Ha ha, I wrote the below post in May of last year. Some things take time to change:
I no longer get health and mental health and psychiatry news delivered to me daily through google reader and email groups. I am much happier this way. Therefore I can no longer cover such topics in a timely fashion and don’t intend to except maybe rarely since it may on occasion still strike me as fresh. Most of it just feels old to me and indeed most of the “news” that I cover I’ve known about for years. Mainstream media has a tough time keeping up it seems and does a better job of misinforming than informing. It’s tiring and rather depressing.
The archives will remain up and I will keep posting on here as I’ve been doing for a bit but I do hope to break away from this blog altogether as it now feels like a weight holding me down that I’d like to let go of. I’m thinking about options. I may simply keep this blog going at a slower pace with an evolving and changing subject matter or start a new one that is a complete break from this one that simply reflects this new era of my life. I don’t know yet. In my life at home I’m still unable to do anything other than that which I must do to work on my rehab so I’m pulled back to this blog with some frequency that I might contribute to a broader sphere than myself and my household. This will, as I move forward, most likely also change.
As a resource for others Beyond Meds, I think, is still quite valuable and I still often share posts from the archives with people who are seeking answers to questions about the topics shared on this blog. I also still get mail regularly from people who tell me how helpful finding this blog was to them. I’m so grateful for all your comments and thank you.
I now have begun to concentrate mostly on solutions, healing and growing, and thus dwelling on the problem that psychiatry WAS in my life is just not helpful or particularly interesting anymore. A very important part of my journey is now over. Hallelujah.
So, I still feel the same way and wrote a post the other day about my current break from mental health news feeds. So, yes, this blog keeps me steeped in stuff I don’t actually want to be steeped in anymore. (clearly I was dragged back into exactly what I said I wanted to leave behind almost a year ago!)
I HAVE changed the frequency of posts about the politics of mental health, psychiatry and pharma and I do post more of the stuff I am wanting to embrace further, but the fact is my readers and their habits, which I can see via the stats pages of this blog, keep me going back to stuff I don’t want to post about anymore. I get lots more hits on the posts I said I wanted to leave behind!

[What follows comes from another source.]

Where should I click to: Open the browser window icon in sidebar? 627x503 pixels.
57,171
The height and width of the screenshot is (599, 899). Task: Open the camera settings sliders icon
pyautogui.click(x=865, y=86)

Granted there is still some emotional pull for me which is why I end up doing it again and again. And stats are addicting. Watching the numbers, oh yeah. But it is stuff that drags me down at this point. The fact is most of what I post about pharma or psychiatry is very, very old news for me. And it’s just not what is good for me anymore. It was all very necessary info at one time. I’m grateful I know it and I’m grateful I’ve been able to share it, but it’s not the bulk of what I want to do anymore.
So the last week or so I’ve not posted any of that stuff. But I have been posting daily still, the sorts of stuff I want to concentrate on, and lo and behold, my stats are dropping precipitously. For the first time I don’t care. Stats can become addicting and I wish to end my addiction.
So, I will continue to post what I want to post about personal growth, neuroscience, meditation and spirituality etc. until I feel well enough and have the umpf to (MAYBE, yes, just maybe) start a new blog where I can do that and leave Beyond Meds up as a resource. (check out the new pull-down menus at the very top of the page to access the archives — I’m trying to make it as accessible as a resource as possible)
I’m not shutting any doors. I still care about all the work I’ve done on this blog and I imagine there will always be ways that I continue doing that work. It will always be a part of me, but I don’t really want my focus to be the same anymore (clearly haven’t wanted it to be for a long time).
This is still in PROCESS…I know the subject matters of the past will still show up in my work routinely, but I’d prefer they be more peripheral rather than central. We’ll see how it goes…my process of change and detachment is a mystery and it seems to go in fits and starts. It’s an evolution. It’s all an evolution. With some steps forward and back as it were. It’s additionally hard to move forward when I’m still stuck at home unable to do things I’d like to be able to do. I’m learning patience and compassion for myself too, on this journey.